_DATA FOR THIS EXERCISE:_
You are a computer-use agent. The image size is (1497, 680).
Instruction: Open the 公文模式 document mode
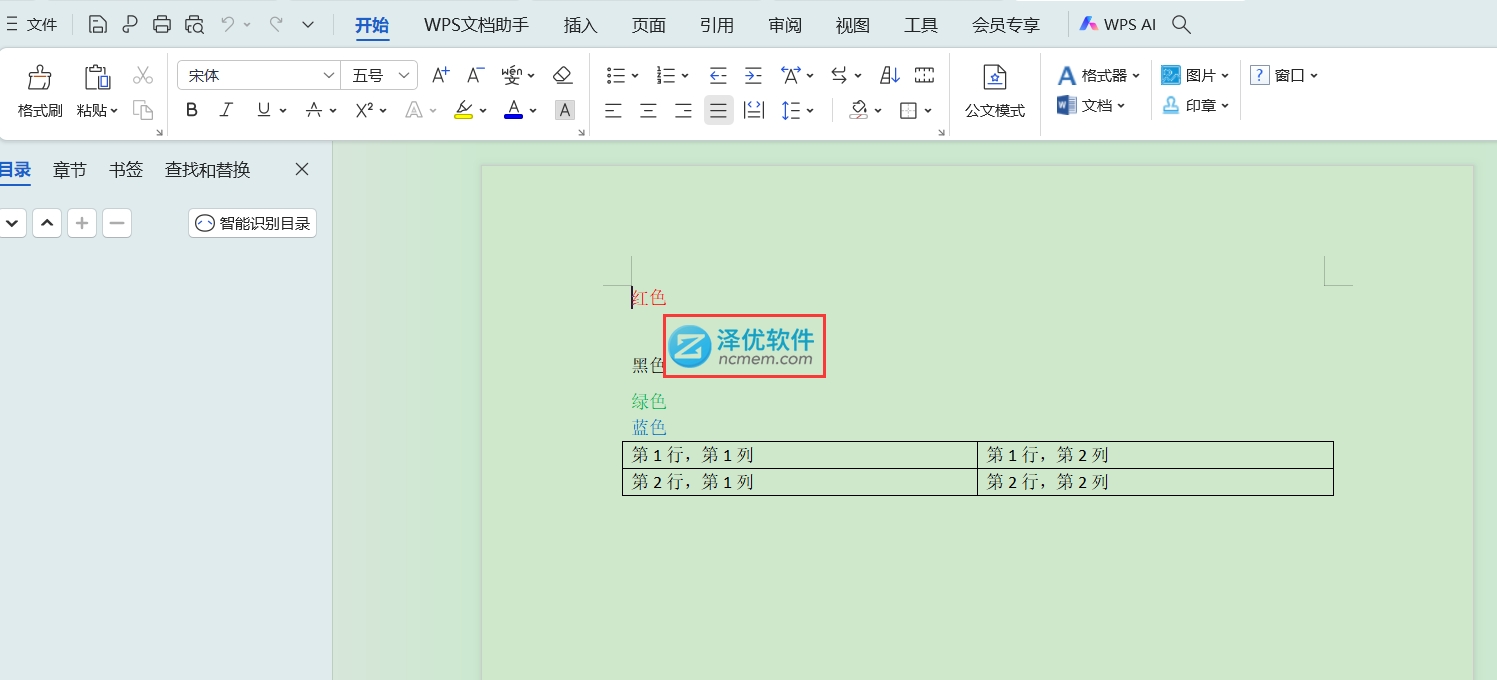point(994,91)
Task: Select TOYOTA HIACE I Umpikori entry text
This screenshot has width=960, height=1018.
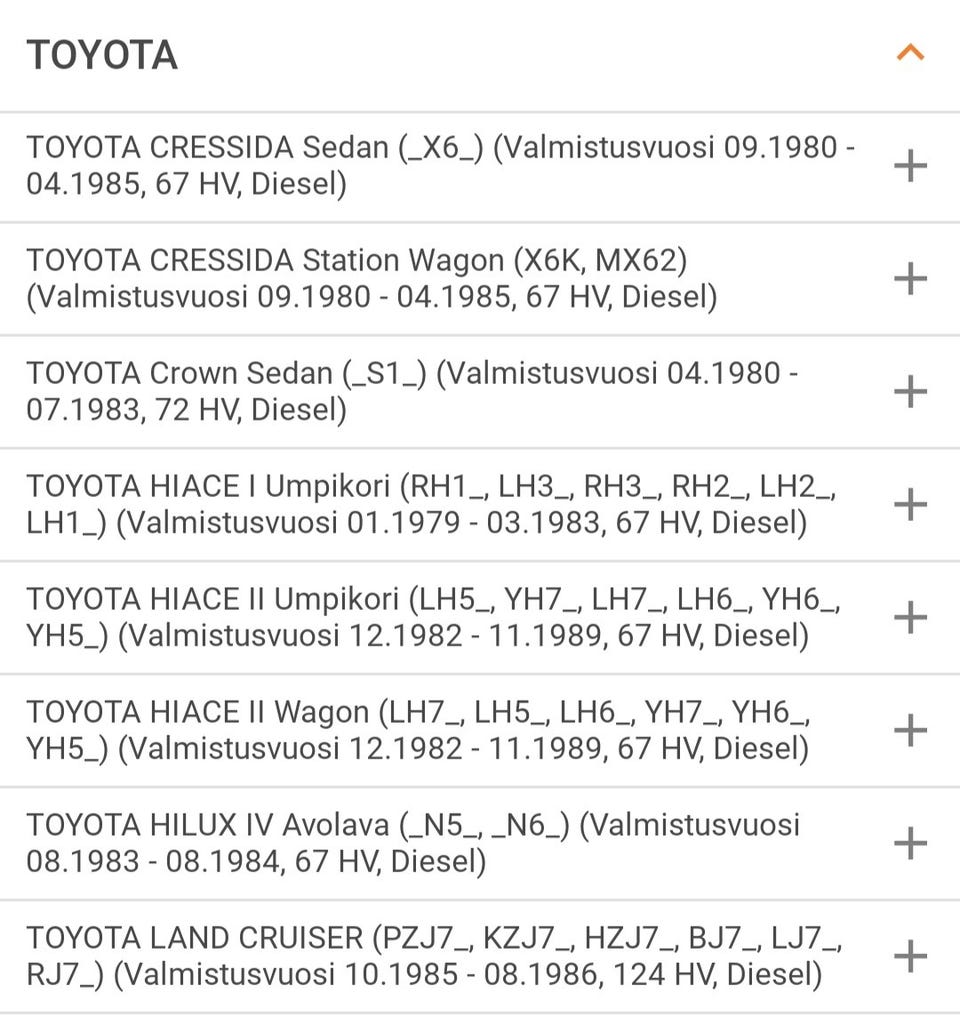Action: click(x=208, y=487)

_WHAT THE EXERCISE ASKS:_
Nothing but the records above, exact and without pictures, should appear in the answer.

_OUTPUT FOR THIS EXERCISE:_
You are a computer-use agent. The image size is (1497, 680).
Instruction: Open the 公文模式 document mode
point(994,91)
Task: Select TOYOTA HIACE I Umpikori entry text
This screenshot has width=960, height=1018.
Action: click(x=208, y=487)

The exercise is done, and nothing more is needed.